**Task statement**
Below are some records; write them all out again exactly.

**Input material**
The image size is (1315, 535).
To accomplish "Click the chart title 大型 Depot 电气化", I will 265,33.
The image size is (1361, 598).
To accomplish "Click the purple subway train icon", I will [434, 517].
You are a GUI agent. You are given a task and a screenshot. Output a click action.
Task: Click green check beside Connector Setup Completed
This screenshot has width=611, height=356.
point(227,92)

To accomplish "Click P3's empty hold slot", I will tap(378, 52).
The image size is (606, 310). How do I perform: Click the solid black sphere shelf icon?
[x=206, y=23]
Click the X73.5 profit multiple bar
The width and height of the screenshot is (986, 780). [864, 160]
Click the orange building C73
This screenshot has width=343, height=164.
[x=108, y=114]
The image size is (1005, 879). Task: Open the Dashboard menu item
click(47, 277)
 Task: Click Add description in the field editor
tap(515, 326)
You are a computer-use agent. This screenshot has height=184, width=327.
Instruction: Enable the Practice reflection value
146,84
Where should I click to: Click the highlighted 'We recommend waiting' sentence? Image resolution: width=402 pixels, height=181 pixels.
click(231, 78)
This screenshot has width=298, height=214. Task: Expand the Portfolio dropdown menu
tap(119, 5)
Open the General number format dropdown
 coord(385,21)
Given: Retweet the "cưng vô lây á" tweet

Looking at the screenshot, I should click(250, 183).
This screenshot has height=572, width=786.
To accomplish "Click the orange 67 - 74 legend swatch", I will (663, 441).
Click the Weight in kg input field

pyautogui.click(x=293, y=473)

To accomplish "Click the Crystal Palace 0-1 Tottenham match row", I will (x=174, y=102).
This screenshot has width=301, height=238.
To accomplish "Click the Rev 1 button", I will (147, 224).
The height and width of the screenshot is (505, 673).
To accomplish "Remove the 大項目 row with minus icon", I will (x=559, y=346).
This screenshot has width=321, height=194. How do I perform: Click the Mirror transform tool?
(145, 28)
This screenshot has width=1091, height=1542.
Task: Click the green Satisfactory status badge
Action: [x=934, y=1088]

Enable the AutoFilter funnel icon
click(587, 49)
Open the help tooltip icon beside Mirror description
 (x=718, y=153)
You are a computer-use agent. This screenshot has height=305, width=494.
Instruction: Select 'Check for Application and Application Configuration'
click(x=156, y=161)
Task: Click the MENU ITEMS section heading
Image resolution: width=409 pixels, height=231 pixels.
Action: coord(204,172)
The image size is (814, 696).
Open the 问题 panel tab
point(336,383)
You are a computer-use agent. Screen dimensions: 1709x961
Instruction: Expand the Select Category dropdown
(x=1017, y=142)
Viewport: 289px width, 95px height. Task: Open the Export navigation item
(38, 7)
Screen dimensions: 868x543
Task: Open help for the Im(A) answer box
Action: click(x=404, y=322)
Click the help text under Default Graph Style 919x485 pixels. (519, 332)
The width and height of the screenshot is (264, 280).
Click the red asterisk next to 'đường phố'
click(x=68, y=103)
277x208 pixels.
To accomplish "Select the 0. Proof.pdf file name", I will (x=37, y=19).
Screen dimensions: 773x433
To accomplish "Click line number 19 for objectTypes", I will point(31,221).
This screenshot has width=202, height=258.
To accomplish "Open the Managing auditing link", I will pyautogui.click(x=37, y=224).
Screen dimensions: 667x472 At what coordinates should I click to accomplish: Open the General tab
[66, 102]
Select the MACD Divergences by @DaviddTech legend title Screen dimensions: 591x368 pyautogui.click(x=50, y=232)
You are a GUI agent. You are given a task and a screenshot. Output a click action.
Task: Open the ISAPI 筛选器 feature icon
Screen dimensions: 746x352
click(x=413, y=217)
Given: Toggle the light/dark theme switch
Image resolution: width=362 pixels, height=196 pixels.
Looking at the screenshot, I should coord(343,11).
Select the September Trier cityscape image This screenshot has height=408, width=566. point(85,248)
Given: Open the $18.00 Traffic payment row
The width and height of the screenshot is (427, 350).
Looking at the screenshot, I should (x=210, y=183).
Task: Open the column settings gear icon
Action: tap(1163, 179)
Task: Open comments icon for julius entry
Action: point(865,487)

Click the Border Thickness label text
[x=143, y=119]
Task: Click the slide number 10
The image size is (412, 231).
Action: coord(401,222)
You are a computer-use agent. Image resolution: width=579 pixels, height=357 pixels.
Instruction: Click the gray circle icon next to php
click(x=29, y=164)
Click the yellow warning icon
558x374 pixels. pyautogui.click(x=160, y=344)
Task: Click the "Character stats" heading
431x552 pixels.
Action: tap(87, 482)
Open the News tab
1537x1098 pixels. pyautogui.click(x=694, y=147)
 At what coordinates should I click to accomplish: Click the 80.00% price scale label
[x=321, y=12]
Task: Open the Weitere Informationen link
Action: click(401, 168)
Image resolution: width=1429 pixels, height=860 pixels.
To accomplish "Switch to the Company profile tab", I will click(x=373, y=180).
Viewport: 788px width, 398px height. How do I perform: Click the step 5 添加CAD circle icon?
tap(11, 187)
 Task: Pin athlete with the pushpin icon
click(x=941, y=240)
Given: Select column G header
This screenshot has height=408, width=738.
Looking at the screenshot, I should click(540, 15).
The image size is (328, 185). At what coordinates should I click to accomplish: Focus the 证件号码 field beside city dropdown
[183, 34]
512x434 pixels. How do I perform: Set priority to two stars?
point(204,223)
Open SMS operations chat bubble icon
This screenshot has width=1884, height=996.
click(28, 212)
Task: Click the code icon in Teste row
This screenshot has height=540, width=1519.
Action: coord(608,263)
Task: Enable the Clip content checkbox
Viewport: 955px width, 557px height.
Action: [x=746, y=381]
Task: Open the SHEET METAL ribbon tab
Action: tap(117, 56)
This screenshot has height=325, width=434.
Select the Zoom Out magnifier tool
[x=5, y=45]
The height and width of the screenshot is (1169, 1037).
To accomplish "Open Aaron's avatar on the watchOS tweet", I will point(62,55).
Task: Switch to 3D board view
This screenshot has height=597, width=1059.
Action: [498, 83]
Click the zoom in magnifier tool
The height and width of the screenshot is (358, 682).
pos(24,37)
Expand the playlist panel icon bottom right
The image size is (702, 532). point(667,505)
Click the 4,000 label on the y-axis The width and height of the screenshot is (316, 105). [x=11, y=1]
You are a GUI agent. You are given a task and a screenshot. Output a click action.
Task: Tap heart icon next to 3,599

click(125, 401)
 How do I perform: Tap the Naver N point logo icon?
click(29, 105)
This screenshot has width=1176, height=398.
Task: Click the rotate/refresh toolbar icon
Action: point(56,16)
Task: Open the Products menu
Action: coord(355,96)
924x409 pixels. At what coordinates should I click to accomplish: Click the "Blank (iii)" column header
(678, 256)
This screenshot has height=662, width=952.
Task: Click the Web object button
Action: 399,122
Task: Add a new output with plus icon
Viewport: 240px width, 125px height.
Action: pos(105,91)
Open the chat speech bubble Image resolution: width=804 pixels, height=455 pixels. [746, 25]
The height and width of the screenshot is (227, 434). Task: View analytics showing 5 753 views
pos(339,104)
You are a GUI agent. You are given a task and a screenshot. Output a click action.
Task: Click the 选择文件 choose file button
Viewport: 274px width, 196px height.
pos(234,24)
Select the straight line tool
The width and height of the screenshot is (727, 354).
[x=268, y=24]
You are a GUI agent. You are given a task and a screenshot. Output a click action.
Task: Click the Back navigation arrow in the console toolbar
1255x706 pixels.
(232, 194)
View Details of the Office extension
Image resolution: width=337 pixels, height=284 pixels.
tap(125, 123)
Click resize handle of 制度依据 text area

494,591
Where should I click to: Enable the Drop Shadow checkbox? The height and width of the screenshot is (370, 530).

**Response**
The image size is (1315, 535).
To accomplish "Click the chart title 大型 Depot 电气化", I will 265,33.
The image size is (1361, 598).
To accomplish "Click the purple subway train icon", I will [434, 517].
You are a GUI agent. You are given a task and a screenshot. Output a click action.
Task: Click green check beside Connector Setup Completed
This screenshot has width=611, height=356.
point(227,92)

To accomplish "Click P3's empty hold slot", I will tap(378, 52).
The image size is (606, 310). How do I perform: Click the solid black sphere shelf icon?
[x=206, y=23]
Click the X73.5 profit multiple bar
The width and height of the screenshot is (986, 780). [864, 160]
Click the orange building C73
This screenshot has width=343, height=164.
[x=108, y=114]
The image size is (1005, 879). Task: Open the Dashboard menu item
click(47, 277)
 Task: Click Add description in the field editor
tap(515, 326)
You are a computer-use agent. This screenshot has height=184, width=327.
Instruction: Enable the Practice reflection value
146,84
Where should I click to: Click the highlighted 'We recommend waiting' sentence? Image resolution: width=402 pixels, height=181 pixels.
click(231, 78)
This screenshot has width=298, height=214. Task: Expand the Portfolio dropdown menu
tap(119, 5)
Open the General number format dropdown
 coord(385,21)
Given: Retweet the "cưng vô lây á" tweet

Looking at the screenshot, I should click(250, 183).
This screenshot has height=572, width=786.
To accomplish "Click the orange 67 - 74 legend swatch", I will (663, 441).
Click the Weight in kg input field

pyautogui.click(x=293, y=473)

To accomplish "Click the Crystal Palace 0-1 Tottenham match row", I will (x=174, y=102).
This screenshot has width=301, height=238.
To accomplish "Click the Rev 1 button", I will (147, 224).
The height and width of the screenshot is (505, 673).
To accomplish "Remove the 大項目 row with minus icon", I will (x=559, y=346).
This screenshot has width=321, height=194. How do I perform: Click the Mirror transform tool?
(145, 28)
This screenshot has width=1091, height=1542.
Task: Click the green Satisfactory status badge
Action: [x=934, y=1088]

Enable the AutoFilter funnel icon
click(587, 49)
Open the help tooltip icon beside Mirror description
 (x=718, y=153)
You are a computer-use agent. This screenshot has height=305, width=494.
Instruction: Select 'Check for Application and Application Configuration'
click(x=156, y=161)
Task: Click the MENU ITEMS section heading
Image resolution: width=409 pixels, height=231 pixels.
Action: coord(204,172)
The image size is (814, 696).
Open the 问题 panel tab
point(336,383)
You are a computer-use agent. Screen dimensions: 1709x961
Instruction: Expand the Select Category dropdown
(x=1017, y=142)
Viewport: 289px width, 95px height. Task: Open the Export navigation item
(38, 7)
Screen dimensions: 868x543
Task: Open help for the Im(A) answer box
Action: click(x=404, y=322)
Click the help text under Default Graph Style 919x485 pixels. (519, 332)
The width and height of the screenshot is (264, 280).
Click the red asterisk next to 'đường phố'
click(x=68, y=103)
277x208 pixels.
To accomplish "Select the 0. Proof.pdf file name", I will (x=37, y=19).
Screen dimensions: 773x433
To accomplish "Click line number 19 for objectTypes", I will point(31,221).
This screenshot has width=202, height=258.
To accomplish "Open the Managing auditing link", I will pyautogui.click(x=37, y=224).
Screen dimensions: 667x472 At what coordinates should I click to accomplish: Open the General tab
[66, 102]
Select the MACD Divergences by @DaviddTech legend title Screen dimensions: 591x368 pyautogui.click(x=50, y=232)
You are a GUI agent. You are given a task and a screenshot. Output a click action.
Task: Open the ISAPI 筛选器 feature icon
Screen dimensions: 746x352
click(x=413, y=217)
Given: Toggle the light/dark theme switch
Image resolution: width=362 pixels, height=196 pixels.
Looking at the screenshot, I should coord(343,11).
Select the September Trier cityscape image This screenshot has height=408, width=566. point(85,248)
Given: Open the $18.00 Traffic payment row
The width and height of the screenshot is (427, 350).
Looking at the screenshot, I should (x=210, y=183).
Task: Open the column settings gear icon
Action: tap(1163, 179)
Task: Open comments icon for julius entry
Action: point(865,487)

Click the Border Thickness label text
[x=143, y=119]
Task: Click the slide number 10
The image size is (412, 231).
Action: coord(401,222)
You are a computer-use agent. Image resolution: width=579 pixels, height=357 pixels.
Instruction: Click the gray circle icon next to php
click(x=29, y=164)
Click the yellow warning icon
558x374 pixels. pyautogui.click(x=160, y=344)
Task: Click the "Character stats" heading
431x552 pixels.
Action: tap(87, 482)
Open the News tab
1537x1098 pixels. pyautogui.click(x=694, y=147)
 At what coordinates should I click to accomplish: Click the 80.00% price scale label
[x=321, y=12]
Task: Open the Weitere Informationen link
Action: click(401, 168)
Image resolution: width=1429 pixels, height=860 pixels.
To accomplish "Switch to the Company profile tab", I will click(x=373, y=180).
Viewport: 788px width, 398px height. How do I perform: Click the step 5 添加CAD circle icon?
tap(11, 187)
 Task: Pin athlete with the pushpin icon
click(x=941, y=240)
Given: Select column G header
This screenshot has height=408, width=738.
Looking at the screenshot, I should click(540, 15).
The image size is (328, 185). At what coordinates should I click to accomplish: Focus the 证件号码 field beside city dropdown
[183, 34]
512x434 pixels. How do I perform: Set priority to two stars?
point(204,223)
Open SMS operations chat bubble icon
This screenshot has width=1884, height=996.
click(28, 212)
Task: Click the code icon in Teste row
This screenshot has height=540, width=1519.
Action: coord(608,263)
Task: Enable the Clip content checkbox
Viewport: 955px width, 557px height.
Action: [x=746, y=381]
Task: Open the SHEET METAL ribbon tab
Action: tap(117, 56)
This screenshot has height=325, width=434.
Select the Zoom Out magnifier tool
[x=5, y=45]
The height and width of the screenshot is (1169, 1037).
To accomplish "Open Aaron's avatar on the watchOS tweet", I will point(62,55).
Task: Switch to 3D board view
This screenshot has height=597, width=1059.
Action: [498, 83]
Click the zoom in magnifier tool
The height and width of the screenshot is (358, 682).
pos(24,37)
Expand the playlist panel icon bottom right
The image size is (702, 532). point(667,505)
Click the 4,000 label on the y-axis The width and height of the screenshot is (316, 105). [x=11, y=1]
You are a GUI agent. You are given a task and a screenshot. Output a click action.
Task: Tap heart icon next to 3,599

click(125, 401)
 How do I perform: Tap the Naver N point logo icon?
click(29, 105)
This screenshot has width=1176, height=398.
Task: Click the rotate/refresh toolbar icon
Action: point(56,16)
Task: Open the Products menu
Action: coord(355,96)
924x409 pixels. At what coordinates should I click to accomplish: Click the "Blank (iii)" column header
(678, 256)
This screenshot has height=662, width=952.
Task: Click the Web object button
Action: 399,122
Task: Add a new output with plus icon
Viewport: 240px width, 125px height.
Action: pos(105,91)
Open the chat speech bubble Image resolution: width=804 pixels, height=455 pixels. [746, 25]
The height and width of the screenshot is (227, 434). Task: View analytics showing 5 753 views
pos(339,104)
You are a GUI agent. You are given a task and a screenshot. Output a click action.
Task: Click the 选择文件 choose file button
Viewport: 274px width, 196px height.
pos(234,24)
Select the straight line tool
The width and height of the screenshot is (727, 354).
[x=268, y=24]
You are a GUI agent. You are given a task and a screenshot. Output a click action.
Task: Click the Back navigation arrow in the console toolbar
1255x706 pixels.
(232, 194)
View Details of the Office extension
Image resolution: width=337 pixels, height=284 pixels.
tap(125, 123)
Click resize handle of 制度依据 text area

494,591
Where should I click to: Enable the Drop Shadow checkbox? The height and width of the screenshot is (370, 530).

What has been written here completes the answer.